▸ EXERCISE REQUIREMENTS
Please give only the number of rows below that contain the string "width", with case counting.

▸ THE RECORDS
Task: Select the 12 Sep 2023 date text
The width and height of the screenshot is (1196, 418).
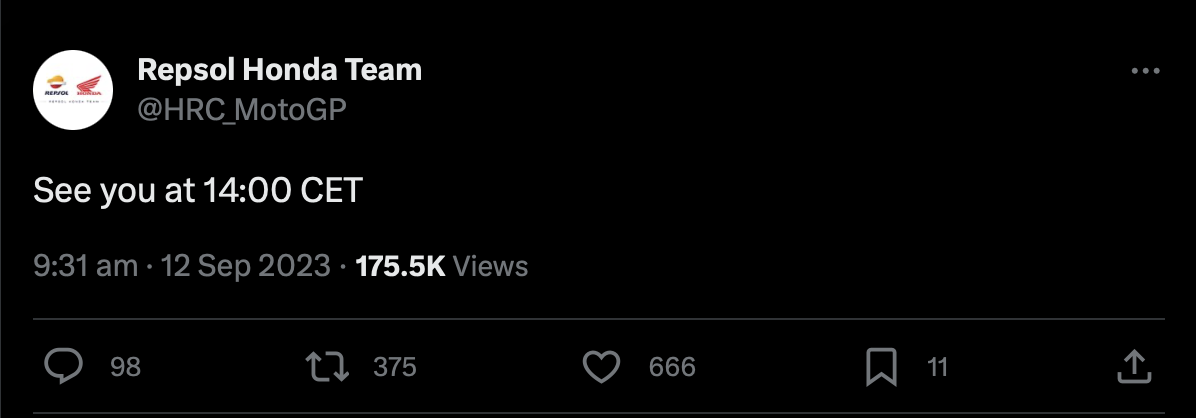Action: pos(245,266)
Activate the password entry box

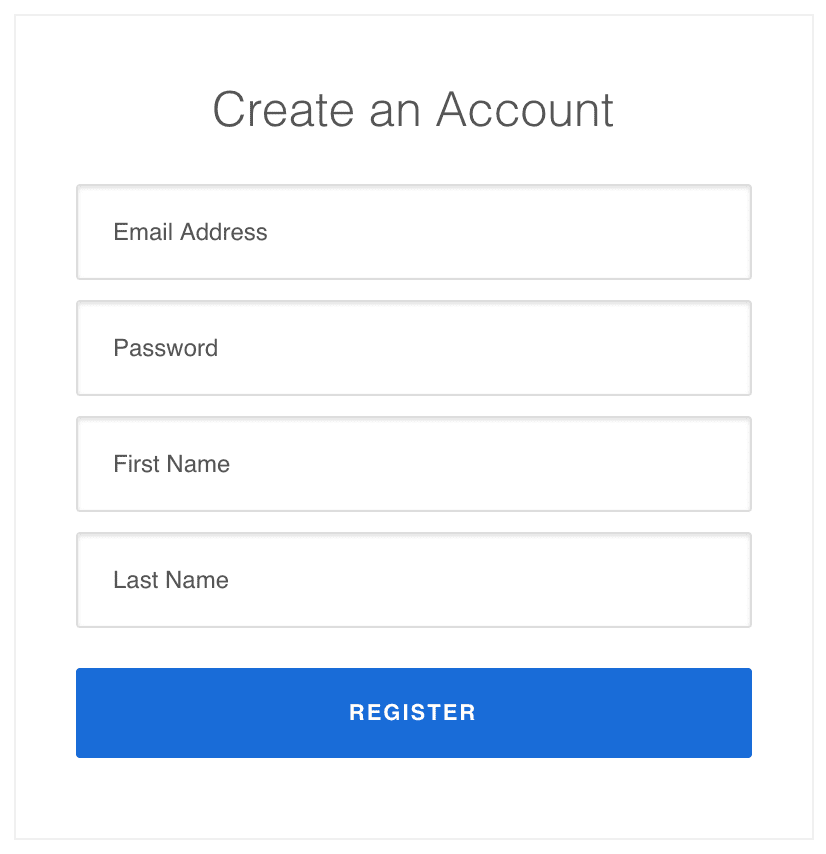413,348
==
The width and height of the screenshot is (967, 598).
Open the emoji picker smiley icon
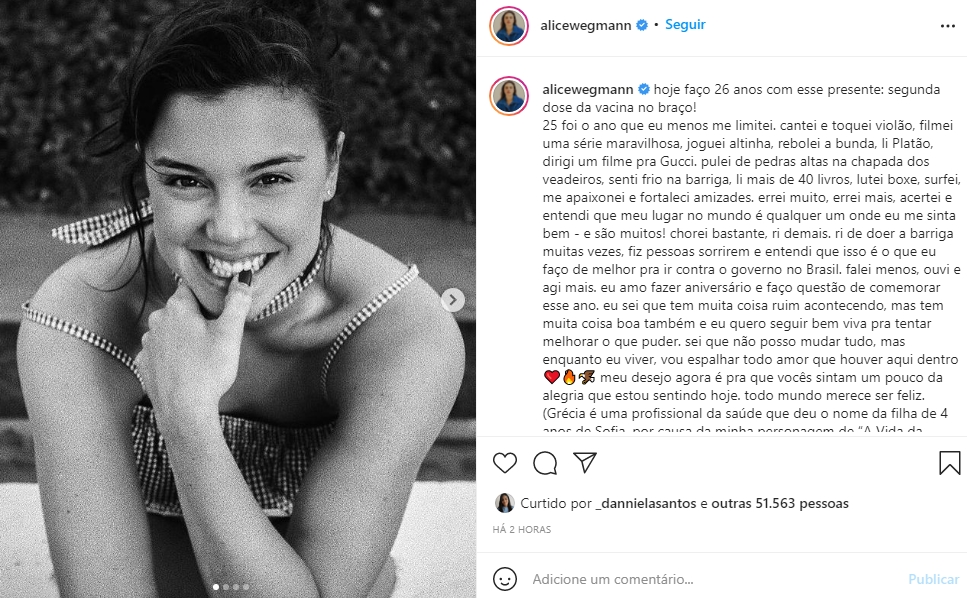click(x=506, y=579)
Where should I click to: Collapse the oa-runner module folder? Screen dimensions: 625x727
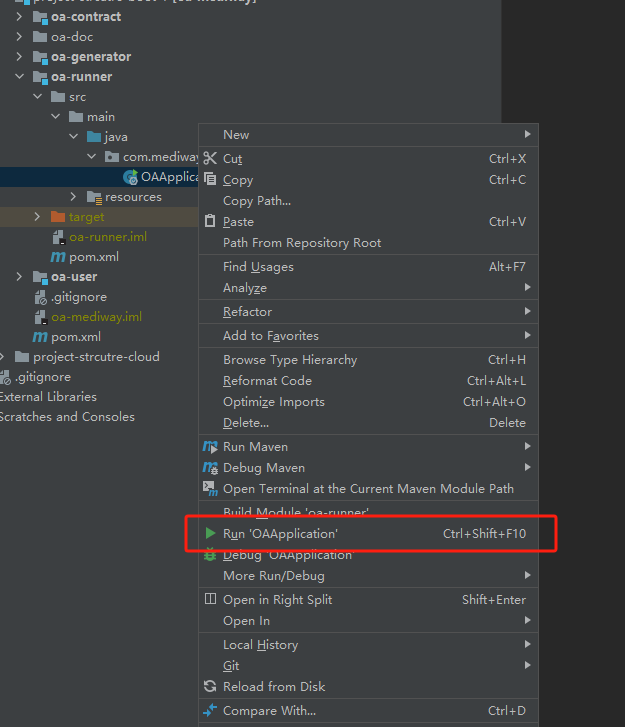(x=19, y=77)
==
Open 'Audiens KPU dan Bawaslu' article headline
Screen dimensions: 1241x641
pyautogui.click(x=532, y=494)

▸ THE RESPONSE
2